* TASK *
Your answer should hold only the lines from the one containing "Screen dimensions: 908x545" through the last line below, copied exactly; pictures stay out.

Stored records:
<<<<

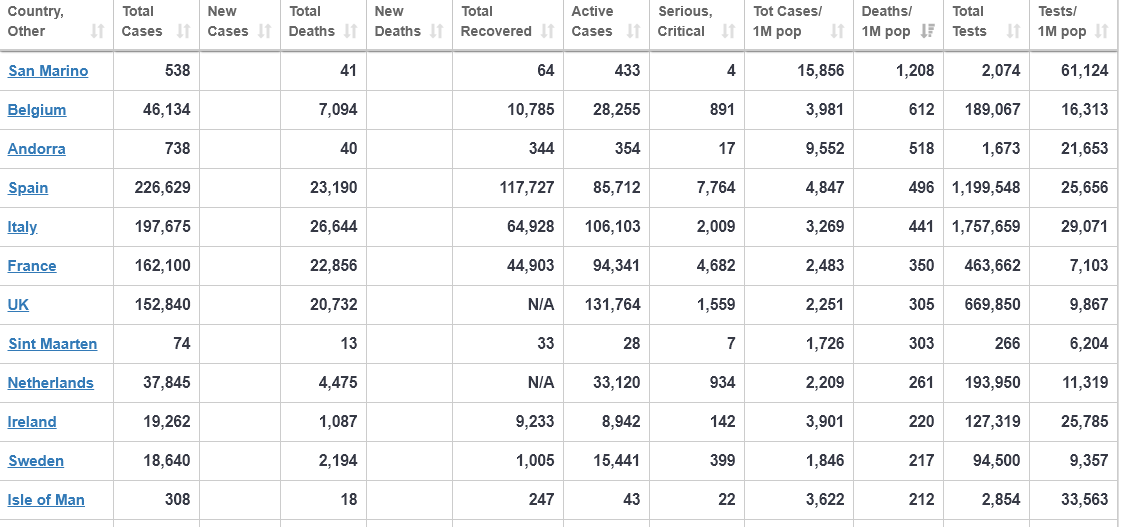Image resolution: width=1122 pixels, height=527 pixels.
Task: Sort by New Deaths using its arrows
Action: [436, 32]
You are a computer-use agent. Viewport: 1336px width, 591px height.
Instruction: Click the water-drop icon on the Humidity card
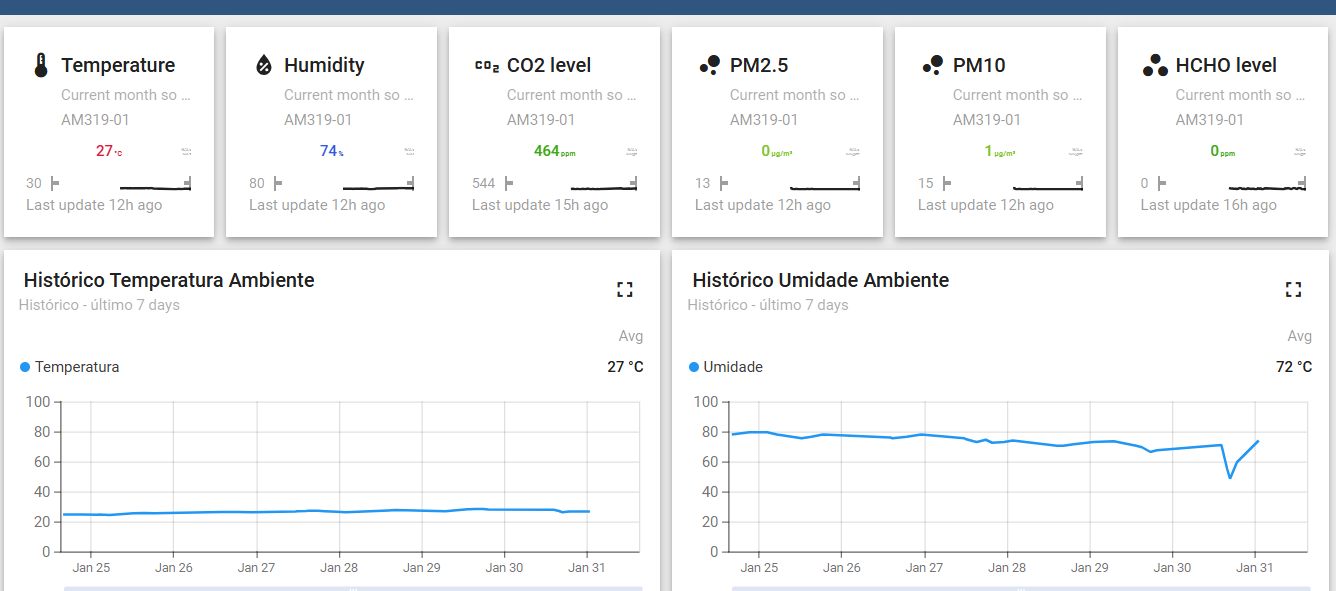[264, 63]
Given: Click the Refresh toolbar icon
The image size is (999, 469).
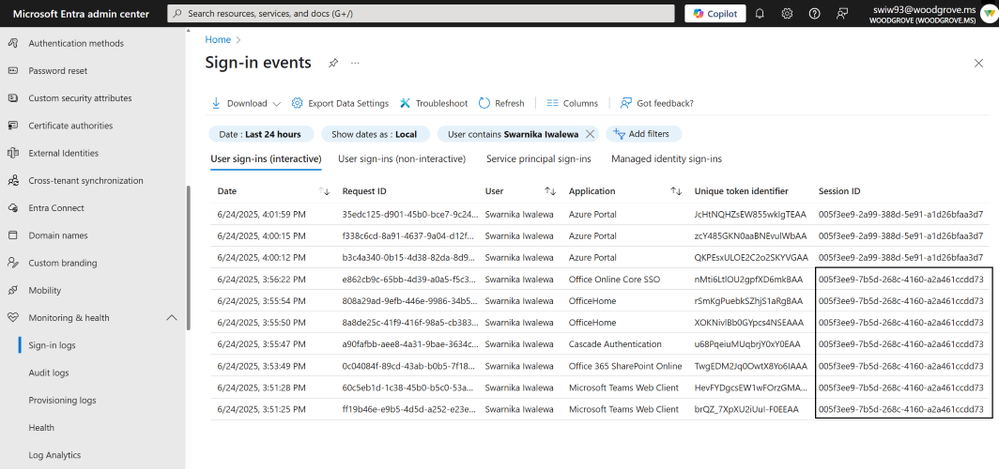Looking at the screenshot, I should pos(484,103).
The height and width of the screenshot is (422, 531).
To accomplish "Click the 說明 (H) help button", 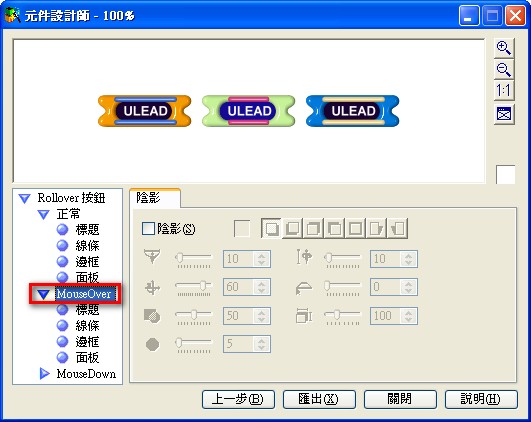I will coord(481,399).
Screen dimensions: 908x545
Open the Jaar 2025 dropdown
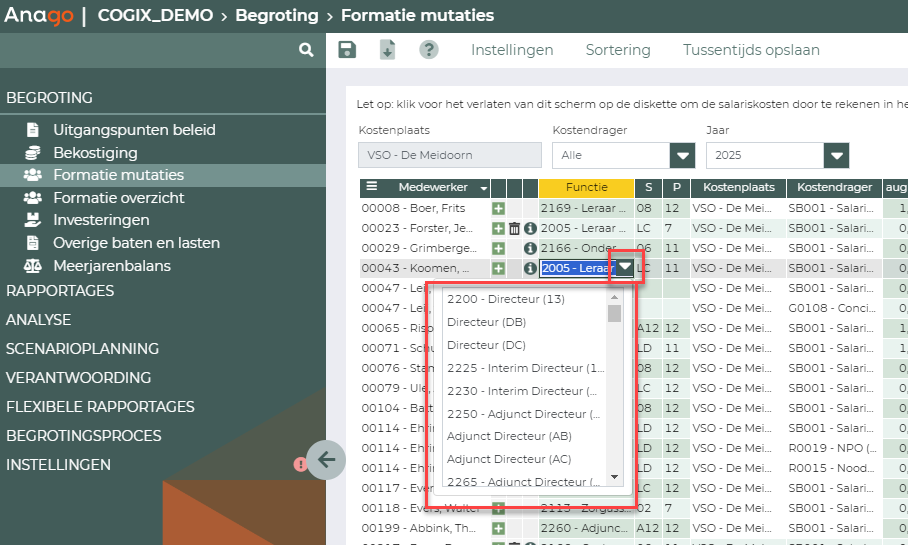(836, 155)
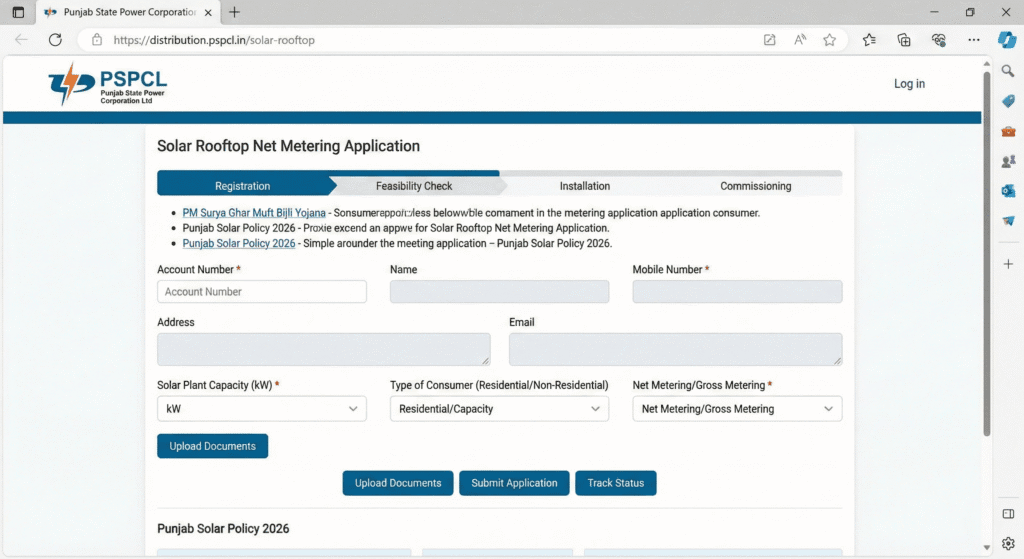This screenshot has height=559, width=1024.
Task: Click the Account Number input field
Action: point(262,292)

>>>>

* SOLUTION TO THIS TASK *
Screen dimensions: 908x545
Open the Jaar 2025 dropdown
(836, 155)
This screenshot has height=559, width=1024.
Task: Click the Account Number input field
Action: point(262,292)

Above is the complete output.